▶ RECORDS FOR PROCESSING
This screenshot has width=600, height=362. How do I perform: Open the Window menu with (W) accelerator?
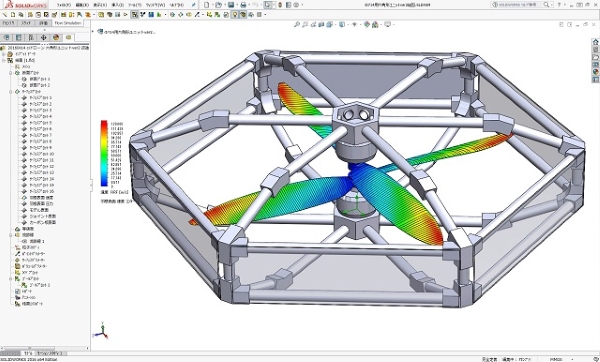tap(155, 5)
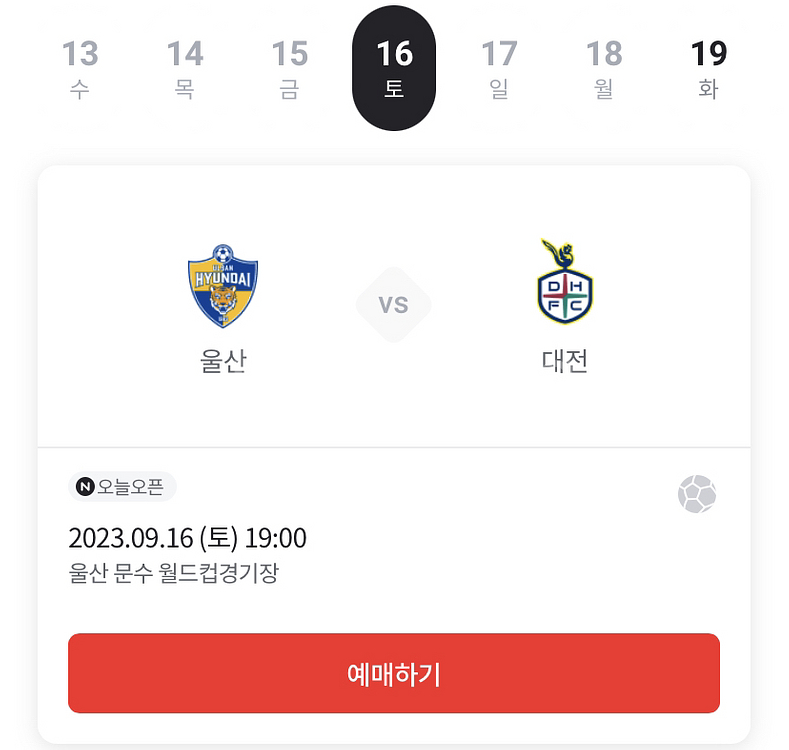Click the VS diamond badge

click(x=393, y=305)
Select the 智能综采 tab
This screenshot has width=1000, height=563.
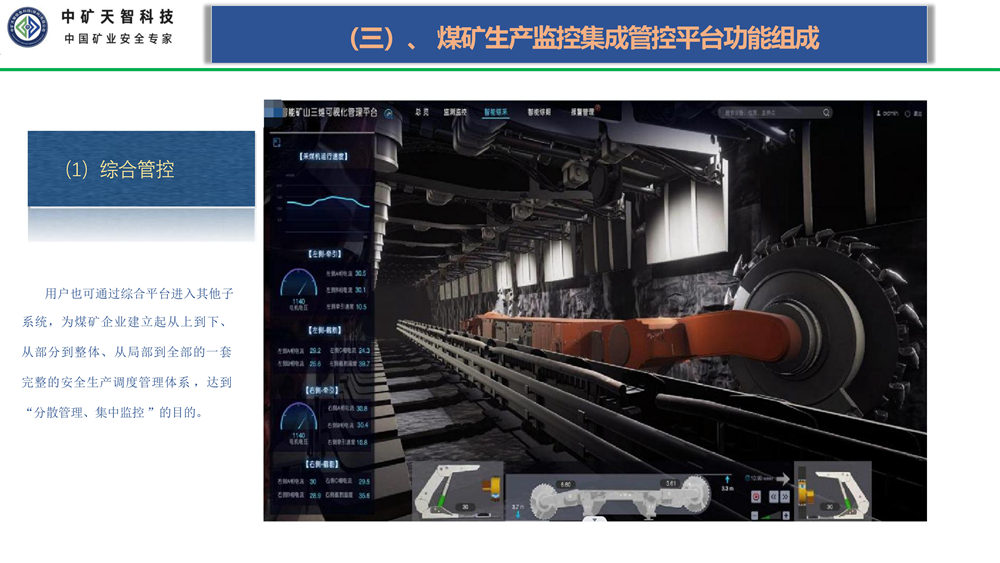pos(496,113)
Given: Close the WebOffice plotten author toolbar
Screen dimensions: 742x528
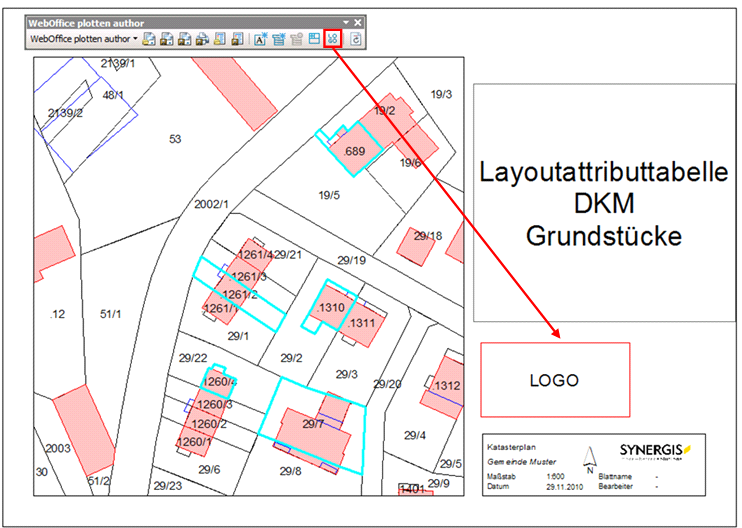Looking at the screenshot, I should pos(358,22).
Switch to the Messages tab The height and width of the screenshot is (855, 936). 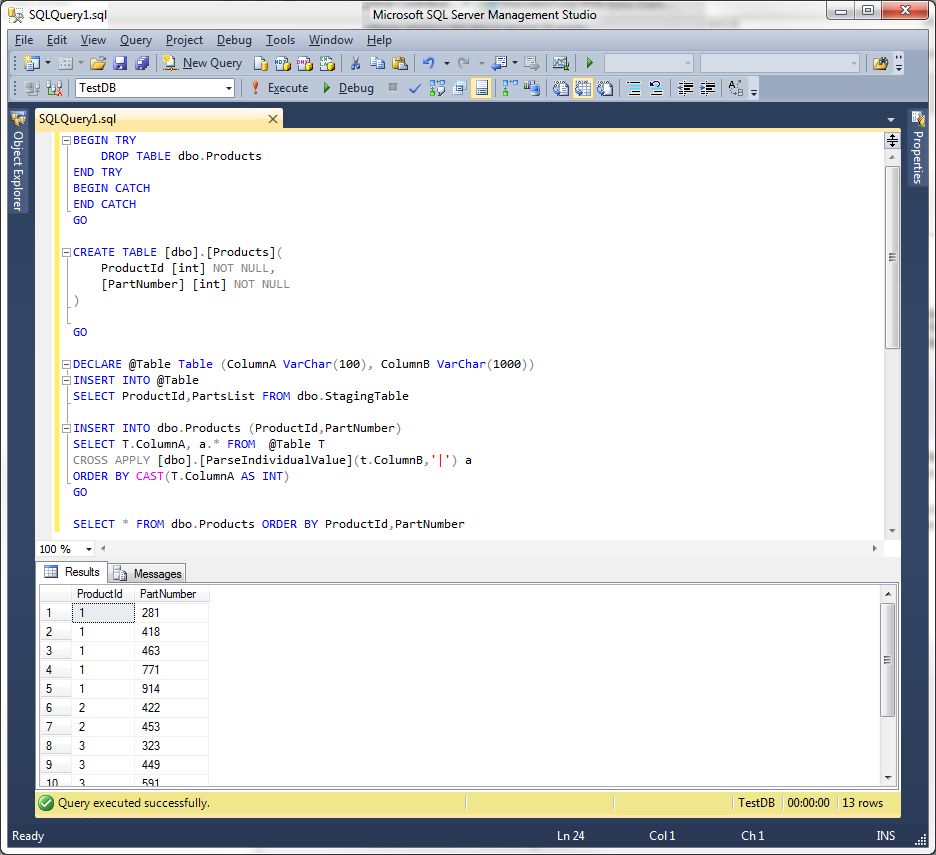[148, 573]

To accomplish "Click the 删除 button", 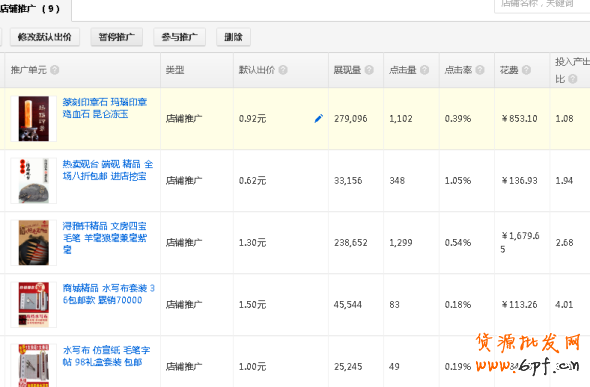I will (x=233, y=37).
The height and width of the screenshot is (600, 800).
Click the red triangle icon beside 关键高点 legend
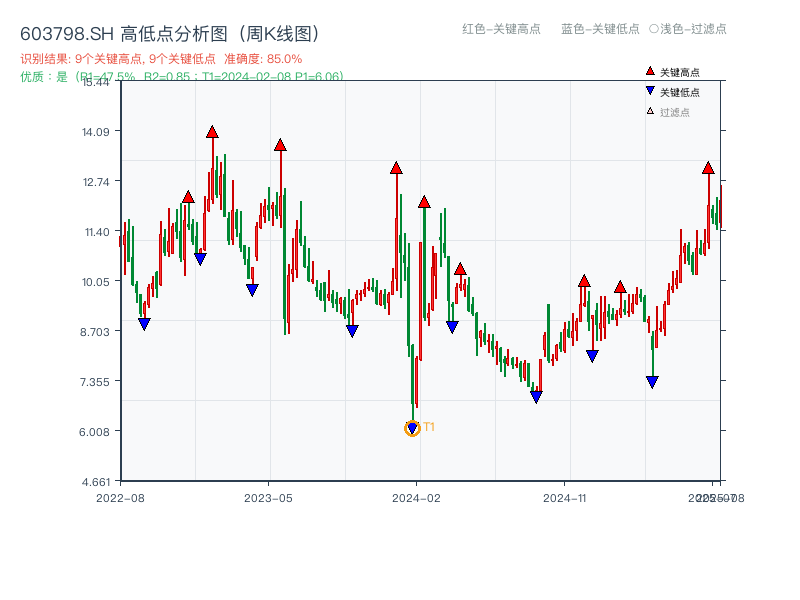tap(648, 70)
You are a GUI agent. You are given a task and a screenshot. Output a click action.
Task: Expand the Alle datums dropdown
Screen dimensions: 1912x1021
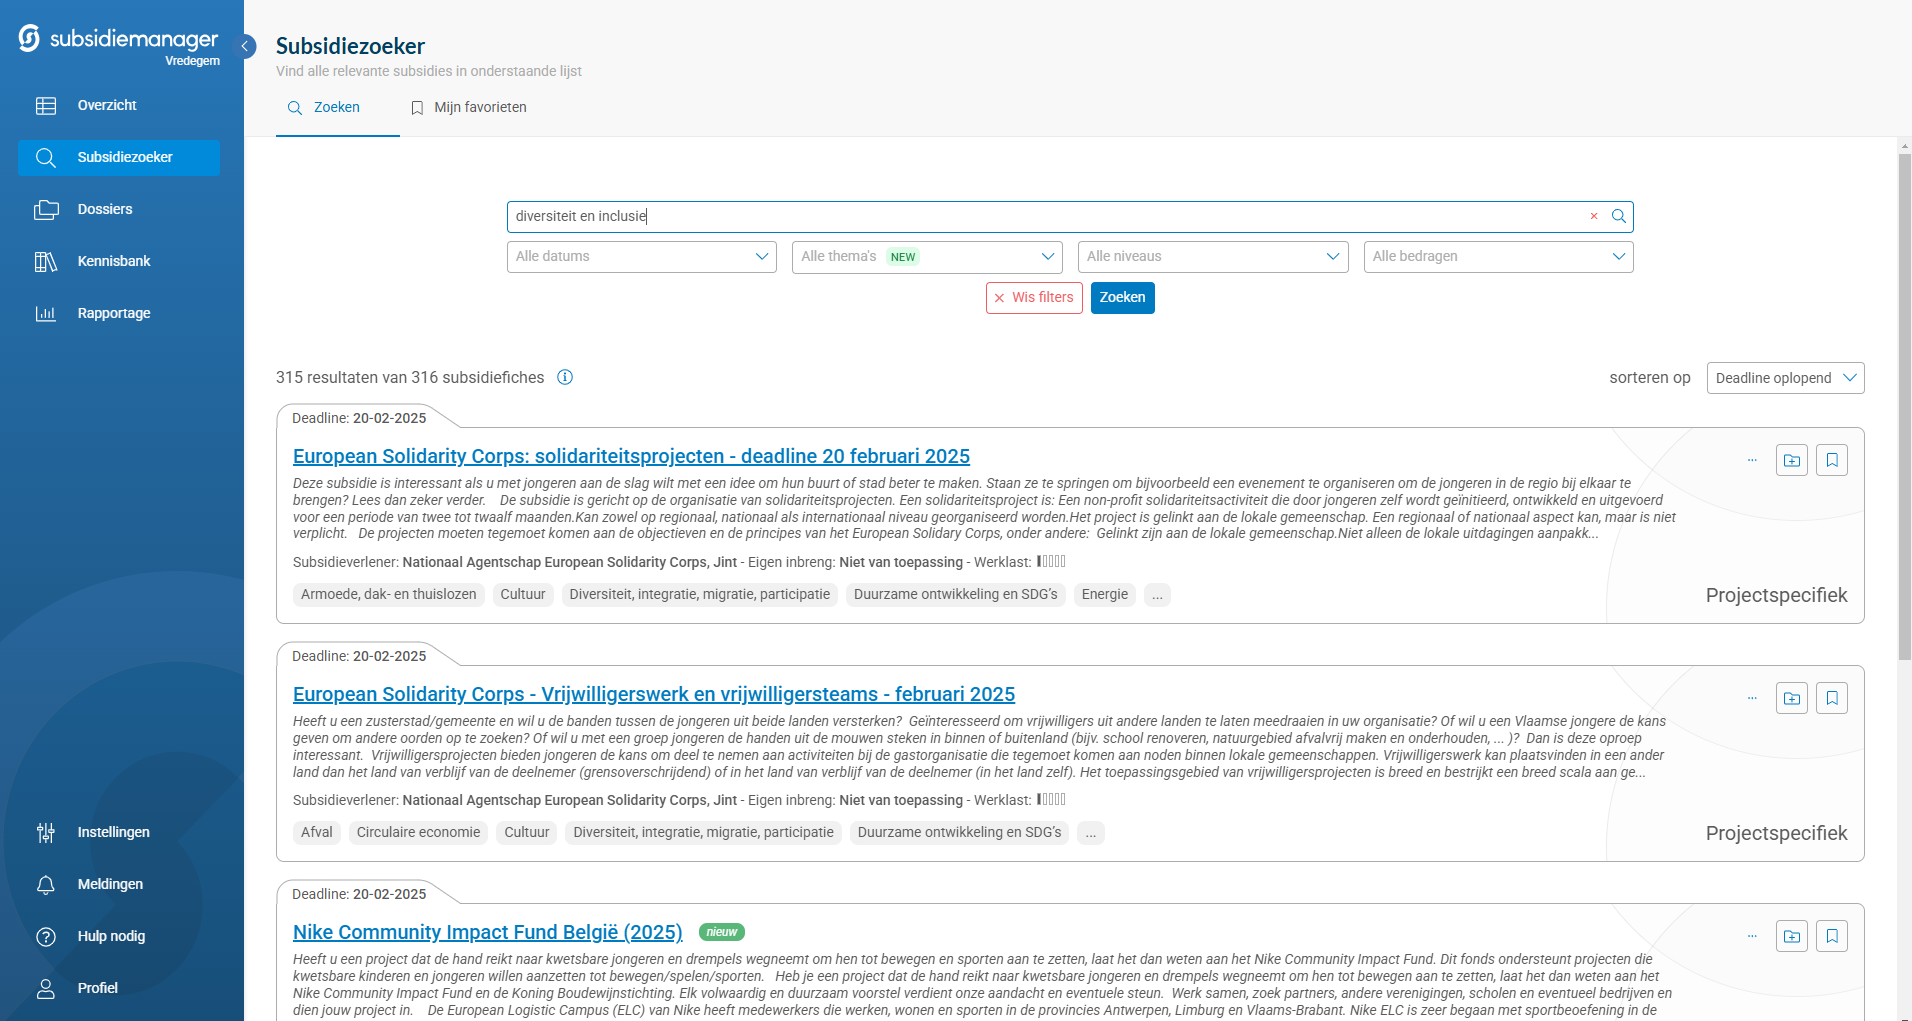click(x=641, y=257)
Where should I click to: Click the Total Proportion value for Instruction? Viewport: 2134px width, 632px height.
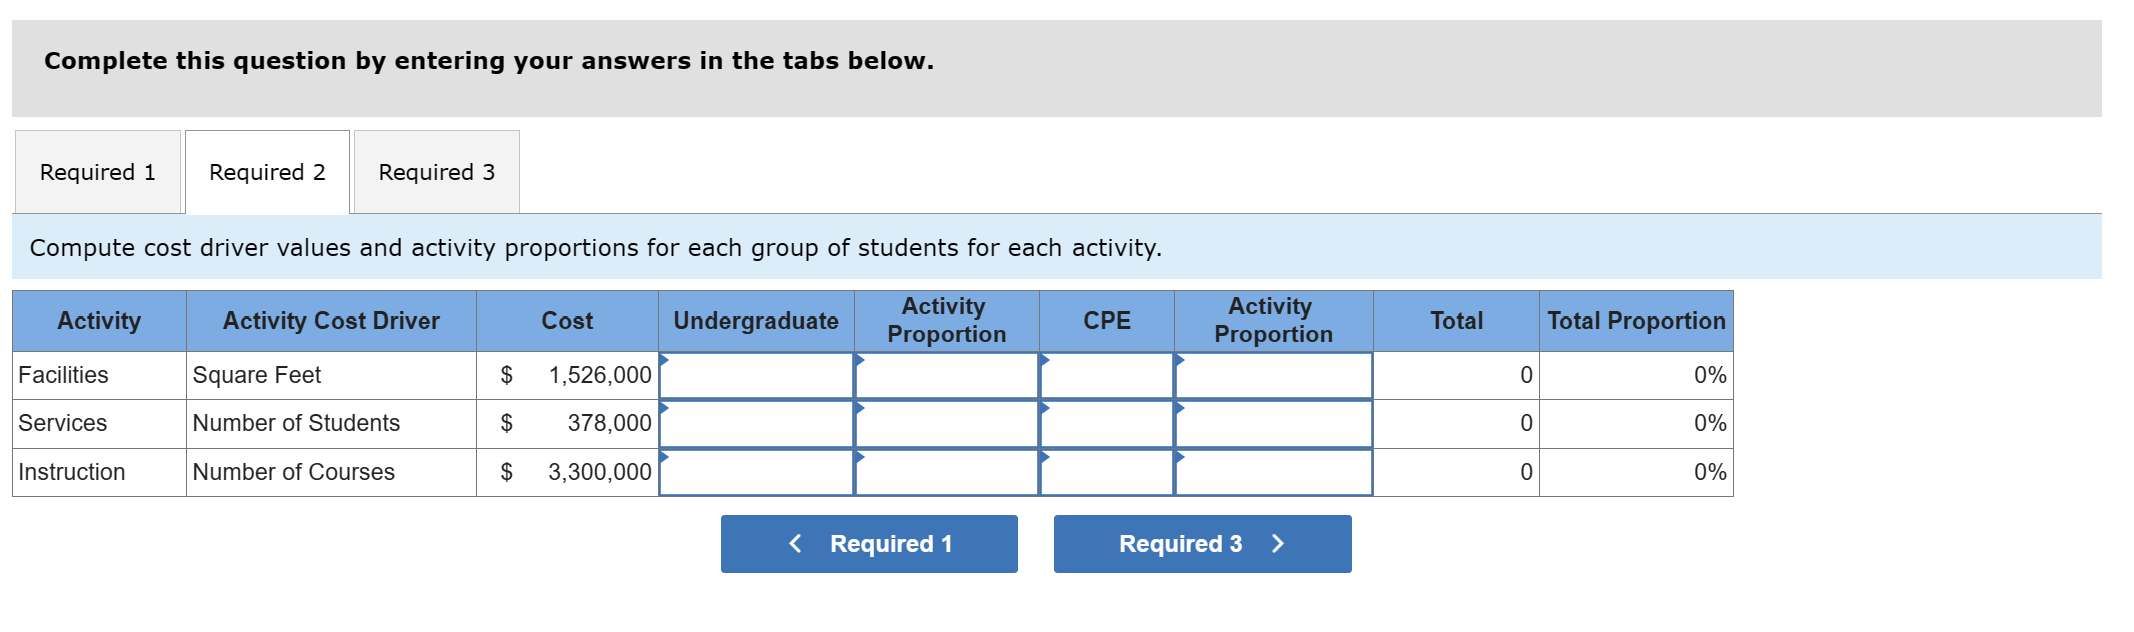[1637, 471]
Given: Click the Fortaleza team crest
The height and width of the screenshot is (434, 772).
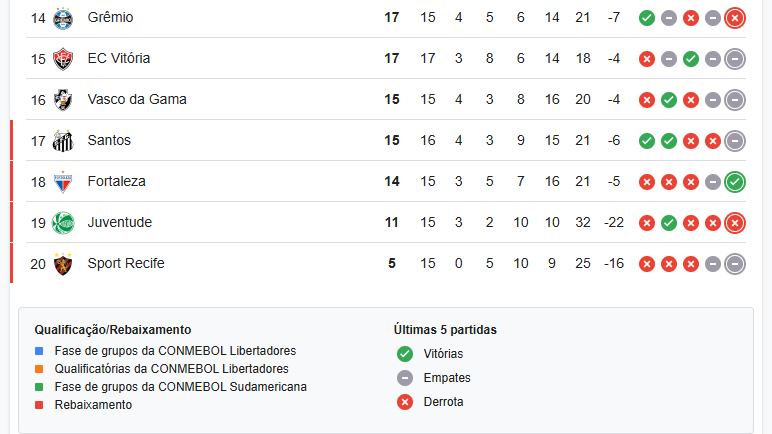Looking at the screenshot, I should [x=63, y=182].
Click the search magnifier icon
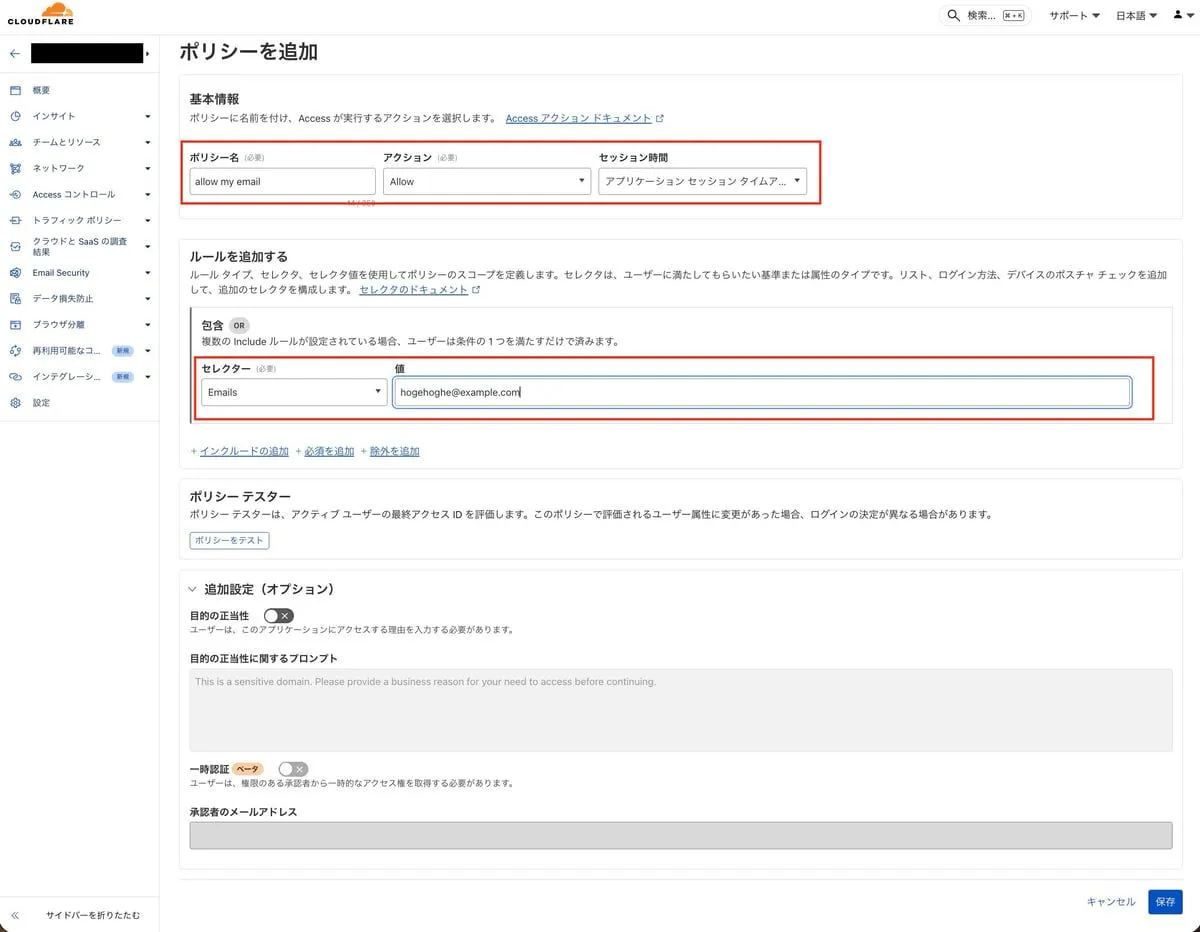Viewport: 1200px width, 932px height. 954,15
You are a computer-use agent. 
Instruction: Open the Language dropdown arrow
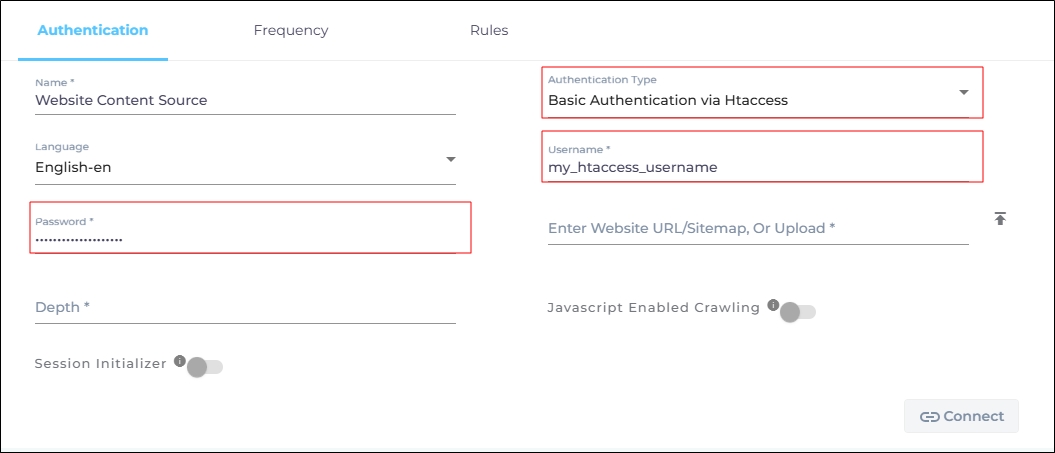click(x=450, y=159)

▶ TASK DETAILS
Display each line of the data where "agent" occurs.

▶ ANSWER TO THE EXERCISE
You are a GUI agent. You are given a task and a screenshot. Output a click action.
You are a computer-use agent. 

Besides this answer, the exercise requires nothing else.